____ Document extract

Brown wasn’t offended. He laughed, shared the videos and has since followed Joe on Instagram.

“It’s a comedian here in Philly, he’s always making videos. He made a video and it was fourth-and-20, and I was like, ‘I’m open! I’m open!’” Brown said of Joe. “He always does a really good job with that. The guys love that. Hope he keeps it going!”

“The background of the video,” Joe said, “came from him actually being open, being honest.”

Yes, Brown always thinks he’s open. Just look above his locker, where an “Always Open” sign hangs. Look at his Instagram bio — @1k_alwaysopen. He wears a shirt that reads “Un-guard-able.” Brown is not shy about this belief.

There was a minor hullabaloo earlier this week when television cameras caught Brown appearing dejected in the fourth quarter of the Eagles’ blowout win over the New York Giants in the NFC divisional round. Coach Nick Sirianni even consoled Brown on the bench. Brown said this week that “it was nothing serious” and “nothing to be worried about,” and Sirianni chalked it up as a confident player who wants the ball.

The footage sparked debate and armchair psychology. If that’s the chosen exercise, then it’s important to understand the mind of a top wide receiver in order to engage.

________

◆ **Exercise set**:
• 1. According to the article excerpt, what sign hangs above Brown's locker?
• 2. Repeat the portion of the article excerpt starting at "There was a" and ending at "order to engage.".

____ Supplied records

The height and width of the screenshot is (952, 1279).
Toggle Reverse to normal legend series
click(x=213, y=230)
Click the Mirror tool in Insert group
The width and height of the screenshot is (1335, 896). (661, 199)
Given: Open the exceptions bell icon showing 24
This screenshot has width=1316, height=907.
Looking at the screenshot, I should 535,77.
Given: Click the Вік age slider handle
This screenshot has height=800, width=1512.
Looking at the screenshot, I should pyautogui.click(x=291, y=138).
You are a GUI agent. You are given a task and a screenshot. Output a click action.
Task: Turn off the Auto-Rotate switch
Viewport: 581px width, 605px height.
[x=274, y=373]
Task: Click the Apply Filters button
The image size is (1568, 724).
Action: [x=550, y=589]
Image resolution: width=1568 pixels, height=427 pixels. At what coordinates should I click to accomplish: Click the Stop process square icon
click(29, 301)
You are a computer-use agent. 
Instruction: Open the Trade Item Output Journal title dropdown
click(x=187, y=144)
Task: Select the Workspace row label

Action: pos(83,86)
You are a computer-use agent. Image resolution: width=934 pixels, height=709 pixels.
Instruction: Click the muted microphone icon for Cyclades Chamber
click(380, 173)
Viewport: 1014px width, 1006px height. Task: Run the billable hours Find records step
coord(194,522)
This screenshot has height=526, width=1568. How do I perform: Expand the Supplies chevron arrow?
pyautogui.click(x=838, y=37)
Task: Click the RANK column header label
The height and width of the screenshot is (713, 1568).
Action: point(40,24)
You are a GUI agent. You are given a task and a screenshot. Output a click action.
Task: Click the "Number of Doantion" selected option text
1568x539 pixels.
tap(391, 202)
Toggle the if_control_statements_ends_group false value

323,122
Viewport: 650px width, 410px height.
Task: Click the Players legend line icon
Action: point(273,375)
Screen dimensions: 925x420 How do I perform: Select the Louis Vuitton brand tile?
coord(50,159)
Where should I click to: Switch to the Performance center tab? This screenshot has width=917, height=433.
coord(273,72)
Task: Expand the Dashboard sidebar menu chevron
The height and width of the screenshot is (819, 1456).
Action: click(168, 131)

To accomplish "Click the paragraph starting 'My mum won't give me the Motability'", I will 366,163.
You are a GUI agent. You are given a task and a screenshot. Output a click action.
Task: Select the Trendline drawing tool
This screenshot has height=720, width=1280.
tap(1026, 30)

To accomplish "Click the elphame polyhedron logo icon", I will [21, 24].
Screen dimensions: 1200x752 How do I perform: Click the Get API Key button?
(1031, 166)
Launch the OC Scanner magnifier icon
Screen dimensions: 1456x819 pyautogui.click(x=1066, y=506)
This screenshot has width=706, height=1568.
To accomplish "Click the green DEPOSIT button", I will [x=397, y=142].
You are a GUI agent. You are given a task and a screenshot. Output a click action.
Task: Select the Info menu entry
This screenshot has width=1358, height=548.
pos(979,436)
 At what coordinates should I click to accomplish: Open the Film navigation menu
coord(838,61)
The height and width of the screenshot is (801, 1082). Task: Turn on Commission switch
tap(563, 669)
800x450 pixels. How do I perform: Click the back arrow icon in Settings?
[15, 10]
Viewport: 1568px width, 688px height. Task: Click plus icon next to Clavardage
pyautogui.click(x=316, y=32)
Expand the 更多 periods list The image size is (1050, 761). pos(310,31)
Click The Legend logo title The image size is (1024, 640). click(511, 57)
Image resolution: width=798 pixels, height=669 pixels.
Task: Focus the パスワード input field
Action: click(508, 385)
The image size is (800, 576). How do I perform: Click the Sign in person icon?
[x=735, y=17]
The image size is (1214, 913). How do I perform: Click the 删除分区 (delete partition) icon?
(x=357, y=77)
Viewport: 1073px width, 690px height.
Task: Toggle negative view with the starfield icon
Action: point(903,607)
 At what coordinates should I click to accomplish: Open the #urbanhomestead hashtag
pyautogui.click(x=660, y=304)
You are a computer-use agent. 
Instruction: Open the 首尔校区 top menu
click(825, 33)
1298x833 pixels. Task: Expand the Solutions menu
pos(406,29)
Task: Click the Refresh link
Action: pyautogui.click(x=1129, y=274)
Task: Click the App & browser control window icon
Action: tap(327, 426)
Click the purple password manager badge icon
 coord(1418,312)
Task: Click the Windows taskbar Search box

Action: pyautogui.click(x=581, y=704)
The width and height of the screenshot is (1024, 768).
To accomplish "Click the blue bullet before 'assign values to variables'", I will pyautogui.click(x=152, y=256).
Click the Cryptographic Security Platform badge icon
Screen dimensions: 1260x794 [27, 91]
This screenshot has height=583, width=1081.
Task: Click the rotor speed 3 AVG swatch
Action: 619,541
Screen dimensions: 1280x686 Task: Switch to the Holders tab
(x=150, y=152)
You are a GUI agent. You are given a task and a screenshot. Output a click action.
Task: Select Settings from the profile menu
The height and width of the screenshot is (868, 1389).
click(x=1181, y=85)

________

◆ **Task-by-task answers**:
• 1. An "Always Open" sign.

• 2.
There was a minor hullabaloo earlier this week when television cameras caught Brown appearing dejected in the fourth quarter of the Eagles’ blowout win over the New York Giants in the NFC divisional round. Coach Nick Sirianni even consoled Brown on the bench. Brown said this week that “it was nothing serious” and “nothing to be worried about,” and Sirianni chalked it up as a confident player who wants the ball.

The footage sparked debate and armchair psychology. If that’s the chosen exercise, then it’s important to understand the mind of a top wide receiver in order to engage.